Much of the complication below can now be avoided! A few developers – worthy of our collective Thanks! – revived pdf2htmlEX and ported it to new versions of poppler and fontforge. Their effort lives on and they offer various prepackaged releases, including AppImages.

pdf2htmlEX in docker

I use pdf2htmlEX to make pdfs nicely readable in the browser. pdf2htmlEX relies on a custom version of the poppler library, and support for more recent versions of poppler has not been built into it yet. Since no new maintainer has been found, people started to look for alternatives to keep using pdf2htmlEX productively, without being forced to stay on old libraries systemwide. Docker containers are a solution for precisely such use cases.

I here describe the steps that it took me to get pdf2htmlEX running on Ubuntu 18.04.1 LTS; I was fine with a certain overhead (in time and space) for running it, but I wanted direct command-line interaction on individual files. Since docker containers are isolated from the host system, this requires some extra steps.

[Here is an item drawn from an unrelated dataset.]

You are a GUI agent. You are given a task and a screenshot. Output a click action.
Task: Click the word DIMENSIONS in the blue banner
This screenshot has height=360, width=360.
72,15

First install docker; I used the snap version, so I ran:

snap install docker

Next, I pulled the prepackaged docker container by bwits:

sudo docker pull bwits/pdf2htmlex

For running pdf2htmlEX conveniently and (somewhat) securely, you should be able to run docker as user; this is not possible directly since docker uses Unix sockets owned by root for communicating with containers. But if you create a group docker and add yourself to it, the socket will be owned by that group instead. So:

sudo groupadd docker
sudo usermod -aG docker $USER

You probably have to reboot (log out and restart the docker daemon) before this takes effect, you can test it with docker run hello-world.

If everything worked out, we can now run pdf2htmlEX as

docker run -ti --rm -v `pwd`:/pdf bwits/pdf2htmlex pdf2htmlEX [args] file.pdf

to convert file.pdf in the current working directory. Note that the application inside the container only gets access to the the folder you map to /pdf using the -v option, i.e., in the above command the current directory.